The issue is not so much the technical requirements of having a database with the credit card numbers. The issue is the exposure a small business has by storing the numbers. Go to visa.com and read up on the requirements for storing credit card and personal data securely. More importantly read the potential fines you can receive as a merchant if your system is comprimised. The truth is most small businesses do not implement proper access controls to their systems. The merchant account / payment gateways companies are working to try and address the issue for small business by developing better technologies that will suit the needs and provide a suitable level of security. However it does not seem to exist today. We are working on two independant projects to address secure reoccuring billing. I expect you will see this issue resolved in less then a year

[JPnyc]

Ah, well that's a horse of another color. It's liability issues then. Understood.

[tvalva]

BPJSurf makes some excellent points. The CISP (Cardholder Information Security Program) is really stringent; basically what is required of major data centers, particularly now under Sarbanes-Oxley requirements. As a small merchant, you really don't want to be holding the card number and other personally identifiable information in this environment. It's actually doubtful many service providers can prove they're compliant with the CISP requirements.
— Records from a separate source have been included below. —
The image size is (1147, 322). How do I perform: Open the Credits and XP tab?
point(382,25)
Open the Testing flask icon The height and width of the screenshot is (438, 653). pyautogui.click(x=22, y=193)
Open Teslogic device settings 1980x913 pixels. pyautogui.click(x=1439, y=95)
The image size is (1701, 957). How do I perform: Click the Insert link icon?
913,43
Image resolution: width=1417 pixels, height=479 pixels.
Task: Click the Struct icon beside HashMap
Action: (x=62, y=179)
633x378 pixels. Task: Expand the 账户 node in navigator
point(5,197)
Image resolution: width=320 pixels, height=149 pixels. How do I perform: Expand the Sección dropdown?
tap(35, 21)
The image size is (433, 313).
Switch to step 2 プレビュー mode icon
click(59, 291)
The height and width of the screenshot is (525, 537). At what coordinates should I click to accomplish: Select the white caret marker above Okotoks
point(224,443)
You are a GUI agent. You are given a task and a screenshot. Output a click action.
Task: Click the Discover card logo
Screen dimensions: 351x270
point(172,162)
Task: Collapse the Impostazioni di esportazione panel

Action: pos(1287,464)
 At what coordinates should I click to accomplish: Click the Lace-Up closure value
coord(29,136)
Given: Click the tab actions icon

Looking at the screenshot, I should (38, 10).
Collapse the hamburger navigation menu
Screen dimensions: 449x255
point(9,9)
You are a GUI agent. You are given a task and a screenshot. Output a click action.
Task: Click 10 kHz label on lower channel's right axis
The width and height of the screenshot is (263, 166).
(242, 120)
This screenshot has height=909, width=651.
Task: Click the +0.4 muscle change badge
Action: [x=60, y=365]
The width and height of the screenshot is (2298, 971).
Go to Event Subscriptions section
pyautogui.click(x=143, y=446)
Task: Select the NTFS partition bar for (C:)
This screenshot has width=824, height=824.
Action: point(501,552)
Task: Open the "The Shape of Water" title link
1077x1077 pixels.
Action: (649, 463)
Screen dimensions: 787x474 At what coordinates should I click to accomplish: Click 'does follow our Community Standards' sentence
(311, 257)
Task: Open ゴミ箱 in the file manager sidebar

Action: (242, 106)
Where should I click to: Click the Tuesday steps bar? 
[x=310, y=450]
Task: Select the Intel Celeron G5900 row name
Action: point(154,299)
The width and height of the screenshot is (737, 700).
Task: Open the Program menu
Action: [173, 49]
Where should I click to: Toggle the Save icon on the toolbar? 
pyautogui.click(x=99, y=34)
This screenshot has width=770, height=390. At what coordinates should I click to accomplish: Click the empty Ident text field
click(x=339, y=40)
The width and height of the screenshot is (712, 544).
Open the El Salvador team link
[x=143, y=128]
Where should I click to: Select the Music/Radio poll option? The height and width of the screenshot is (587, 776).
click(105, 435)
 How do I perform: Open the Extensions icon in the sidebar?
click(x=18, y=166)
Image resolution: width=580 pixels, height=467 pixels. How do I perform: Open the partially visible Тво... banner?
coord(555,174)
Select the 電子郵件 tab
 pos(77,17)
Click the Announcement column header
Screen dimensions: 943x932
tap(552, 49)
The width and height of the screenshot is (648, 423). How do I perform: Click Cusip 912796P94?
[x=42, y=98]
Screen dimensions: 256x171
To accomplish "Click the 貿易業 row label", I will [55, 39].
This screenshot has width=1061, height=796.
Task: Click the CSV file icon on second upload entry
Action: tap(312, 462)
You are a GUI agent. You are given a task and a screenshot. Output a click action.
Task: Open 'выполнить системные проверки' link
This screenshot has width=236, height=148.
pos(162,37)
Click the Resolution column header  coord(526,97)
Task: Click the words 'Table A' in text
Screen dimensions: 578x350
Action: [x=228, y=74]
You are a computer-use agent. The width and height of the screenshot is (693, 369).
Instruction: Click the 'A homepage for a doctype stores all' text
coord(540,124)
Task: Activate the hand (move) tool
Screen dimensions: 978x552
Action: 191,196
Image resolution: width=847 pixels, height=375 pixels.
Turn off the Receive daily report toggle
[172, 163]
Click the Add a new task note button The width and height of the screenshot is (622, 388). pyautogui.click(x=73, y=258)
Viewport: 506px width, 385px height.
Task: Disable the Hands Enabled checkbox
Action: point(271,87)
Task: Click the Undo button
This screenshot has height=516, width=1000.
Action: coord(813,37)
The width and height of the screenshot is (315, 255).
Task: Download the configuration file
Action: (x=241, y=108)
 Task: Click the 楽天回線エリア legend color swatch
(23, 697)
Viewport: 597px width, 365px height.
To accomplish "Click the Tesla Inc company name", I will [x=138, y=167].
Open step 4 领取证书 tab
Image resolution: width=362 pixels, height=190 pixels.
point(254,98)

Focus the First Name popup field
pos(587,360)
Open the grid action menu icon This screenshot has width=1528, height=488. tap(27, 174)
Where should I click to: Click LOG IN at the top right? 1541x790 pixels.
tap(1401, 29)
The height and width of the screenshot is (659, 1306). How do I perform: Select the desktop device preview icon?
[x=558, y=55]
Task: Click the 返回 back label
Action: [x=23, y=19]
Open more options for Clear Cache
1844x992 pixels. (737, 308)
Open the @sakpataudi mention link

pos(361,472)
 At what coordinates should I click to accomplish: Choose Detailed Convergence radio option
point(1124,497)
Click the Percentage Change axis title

As for gateway intermediaries who support rebilling/installments, there's Paypal, who really supports the indefinite rebilling as for memberships, but they don't explicitly support installments. PayMeNow.com seems to support the widest array of recurring billing options, and I'll be taking a look at them.

Thanks for all the excellent feedback.

TValva

[bobgreenboston]

I like Authorize.Net's platform - and they do have 24/7 tech support to help with any issues.